• [Things to do]:
1/ Using the summer carry forum thread, answer each question briefly.
(a) What caliber does dave33 plan to buy his carry pistol in?
(b) What height and weight does literaltrance give for himself?
(c) In which holster does tekhead1219 carry his CZ 2075?
2/ From the summer carry forum thread, extract the passage starting with "## Razorback58 (Mar" and going on through "that website? Thanks!".

# Summer carry



## dave33 (Mar 13, 2009)

Question for those of you that CC in hot weather, what method works best? I have not purchased my CC weapon yet (guns are hard to find here) but I am going to get a poly compact or subcompact in 9mm. My typical summer attire is shorts, tshirt and flops so I am wondering what the best carry method would be. I am thinking cargo shorts with a pocket holster, IWB at 4 o'clock or so, or maybe even a manbag/fannie pack.

I know it is best to dress around the weapon but summers here are very hot and very humid. Realistically I know I will opt not to carry before I change my summer wardrobe too much. I am a little over 6' and around 200lbs with a little bit of a beer gut if that helps. 

Also welcome are comments about specific brands of holsters, etc. Thanks for the help.


----------



## literaltrance (Dec 24, 2008)

dave33 said:


> Question for those of you that CC in hot weather, what method works best? I have not purchased my CC weapon yet (guns are hard to find here) but I am going to get a poly compact or subcompact in 9mm. My typical summer attire is shorts, tshirt and flops so I am wondering what the best carry method would be. I am thinking cargo shorts with a pocket holster, IWB at 4 o'clock or so, or maybe even a manbag/fannie pack.
> 
> I know it is best to dress around the weapon but summers here are very hot and very humid. Realistically I know I will opt not to carry before I change my summer wardrobe too much. I am a little over 6' and around 200lbs with a little bit of a beer gut if that helps.
> 
> Also welcome are comments about specific brands of holsters, etc. Thanks for the help.


I can pull off a loose/light/untucked button-up shirt over a wife beater and shorts in the summer while carrying a subcompact OWB. I am 5'11 and 200 lbs. The only real trick is when the wind picks up.


----------



## dave33 (Mar 13, 2009)

There is almost always some wind here at the beach so that may not be practical here. I was looking at a holster companys website that showed people wearing their various products and they had a IWB holster that you could tuck a shirt over that looked pretty good, but I would like some opinions from folks with first hand experience before I start ordering holsters.


----------



## Razorback58 (Mar 20, 2009)

dave33 said:


> There is almost always some wind here at the beach so that may not be practical here. I was looking at a holster companys website that showed people wearing their various products and they had a IWB holster that you could tuck a shirt over that looked pretty good, but I would like some opinions from folks with first hand experience before I start ordering holsters.


Do you have a link to that website? Thanks!


----------



## tekhead1219 (May 16, 2008)

It gets pretty hot and humid here in southeast Texas in the summer. I carry a CZ 2075 IWB in a Super Tuck holster. If I wear a shirt that needs tucked, this holster works great. More times than not though, I just wear a longer length T shirt and a pair of shorts and have had no issues. Wind has not been an issue with this holster either. Just my .02. I'm sure you'll get other recommendations. It really is a personal issue though. I have a dresser drawer full of holsters that I have tried, based on recommendations, didn't like and moved on to something else. I'm pretty sure I'm not the only one with a drawer full of them.:anim_lol:


----------



## dave33 (Mar 13, 2009)

• [Dataset extract]:
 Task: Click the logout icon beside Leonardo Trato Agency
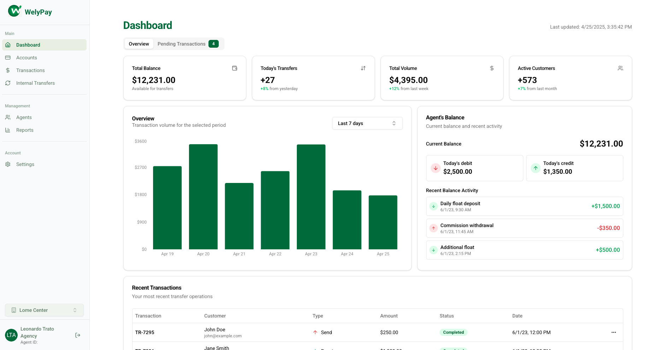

• [Task-by-task answers]:
1/
(a) 9mm
(b) 5'11 and 200 lbs
(c) A Super Tuck holster, worn IWB

2/
## Razorback58 (Mar 20, 2009)

dave33 said:


> There is almost always some wind here at the beach so that may not be practical here. I was looking at a holster companys website that showed people wearing their various products and they had a IWB holster that you could tuck a shirt over that looked pretty good, but I would like some opinions from folks with first hand experience before I start ordering holsters.


Do you have a link to that website? Thanks!